Dude, you've got a 600 gallon tank?


----------



## Johnny_Zanni (Nov 8, 2009)

http://www.piranha-fury.com/pfury/index.php?/topic/193887-600g-re-due-to-rbp-paradise/


----------



## Guest (Sep 26, 2010)

I see someone gave Joe a negative rating when in fact his advice was good. Pygos do better in large numbers. You have the space, add more if possible. It will decrease the aggresion on just one fish in the tank.


----------



## Ba20 (Jan 29, 2003)

ksls said:


> I see someone gave Joe a negative rating when in fact his advice was good. Pygos do better in large numbers.
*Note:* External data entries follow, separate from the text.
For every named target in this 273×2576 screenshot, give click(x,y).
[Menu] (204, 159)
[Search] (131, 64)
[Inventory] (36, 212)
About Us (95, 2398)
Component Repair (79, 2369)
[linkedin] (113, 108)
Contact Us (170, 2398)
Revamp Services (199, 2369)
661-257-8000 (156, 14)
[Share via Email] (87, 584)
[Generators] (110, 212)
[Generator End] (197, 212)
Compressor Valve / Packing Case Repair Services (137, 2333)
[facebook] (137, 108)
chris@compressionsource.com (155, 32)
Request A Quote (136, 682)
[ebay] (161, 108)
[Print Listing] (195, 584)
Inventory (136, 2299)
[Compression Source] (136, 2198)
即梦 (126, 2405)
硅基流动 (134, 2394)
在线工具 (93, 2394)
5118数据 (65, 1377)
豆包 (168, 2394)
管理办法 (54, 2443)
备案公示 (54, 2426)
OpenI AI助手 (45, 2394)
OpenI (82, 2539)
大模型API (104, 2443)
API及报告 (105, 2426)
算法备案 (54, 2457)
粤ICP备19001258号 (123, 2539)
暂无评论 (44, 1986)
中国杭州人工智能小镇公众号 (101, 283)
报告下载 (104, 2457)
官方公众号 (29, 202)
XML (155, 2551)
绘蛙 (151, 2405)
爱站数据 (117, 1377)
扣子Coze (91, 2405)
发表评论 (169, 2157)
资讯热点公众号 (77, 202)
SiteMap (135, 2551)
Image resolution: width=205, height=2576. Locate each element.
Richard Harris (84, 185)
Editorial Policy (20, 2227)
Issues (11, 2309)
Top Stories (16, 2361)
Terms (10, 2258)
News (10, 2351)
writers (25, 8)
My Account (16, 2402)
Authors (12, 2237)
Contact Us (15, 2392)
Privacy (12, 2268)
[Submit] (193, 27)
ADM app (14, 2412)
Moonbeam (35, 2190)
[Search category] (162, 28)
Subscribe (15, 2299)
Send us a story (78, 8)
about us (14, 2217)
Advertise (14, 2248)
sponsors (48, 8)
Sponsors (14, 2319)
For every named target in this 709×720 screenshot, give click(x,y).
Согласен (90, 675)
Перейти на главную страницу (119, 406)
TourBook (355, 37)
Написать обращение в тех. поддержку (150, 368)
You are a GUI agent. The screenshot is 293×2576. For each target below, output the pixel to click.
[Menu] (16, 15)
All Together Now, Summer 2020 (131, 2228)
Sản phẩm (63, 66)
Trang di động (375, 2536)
You have the space, add more if possible. It will decrease the aggresion on just one fish in the tank.


Yes thats unacceptable whoevever did that, The guy has a 600 gallon aquarium with 11 RBP, he could definitely add some more im saying the reason for the losses are due understocking and territorys that are being established. +1 Joe


----------



## Piranha_man (Jan 29, 2005)

ksls said:


> I see someone gave Joe a negative rating when in fact his advice was good. Pygos do better in large numbers. You have the space, add more if possible. It will decrease the aggresion on just one fish in the tank.


I don't give the ratings any merit at all.
Although I've come a long way with my attitude around here, and kinda cringe when I think about how negative I used to be toward so much that went on here... I hold fast to the belief that this "rating thing" is the dumbest thing this site has ever done.


----------



## cmulawka (Dec 11, 2007)

Huh here is the problem matching the size and acutally getting them.


----------



## Guest (Sep 27, 2010)

Another option would be to get rid of your current group and get 3-4 dozen nickle size or get a bunch of Zebra Danios to let your fish take their aggression out on. Maybe they will focus on trying to catch those instead of beating on one another.


----------



## Sanjo Eel (Aug 21, 2008)

I would add more red bellies like others suggested and also some dither fish if you can, so they can chase and eat _them_ instead of each other. Maybe some convicts or something (inexpensive).


----------



## delegat (Mar 22, 2007)

I had 5 reds at 5" in a 125 gallon tank and lost one due to cannibalism yesterday.


----------



## Johnny_Zanni (Nov 8, 2009)

Sorry for your loss man.. But we come to expect it in this lobby.


----------



## Ja'eh (Jan 8, 2007)

JoeDizzleMPLS said:


> Throw about 40 more in there and that should help...


I agree! With a tank that size you need to put more in there. With all that space with so few pygos in there it will definitely cause some territory issues.


----------



## FEEFA (Nov 19, 2007)

It might just be a case of you having one really aggressive/badass p that is picking on everyone and the others then join in.
I would add some more that are a little larger if you could and see what happens.
Best of luck and again great set up you have


----------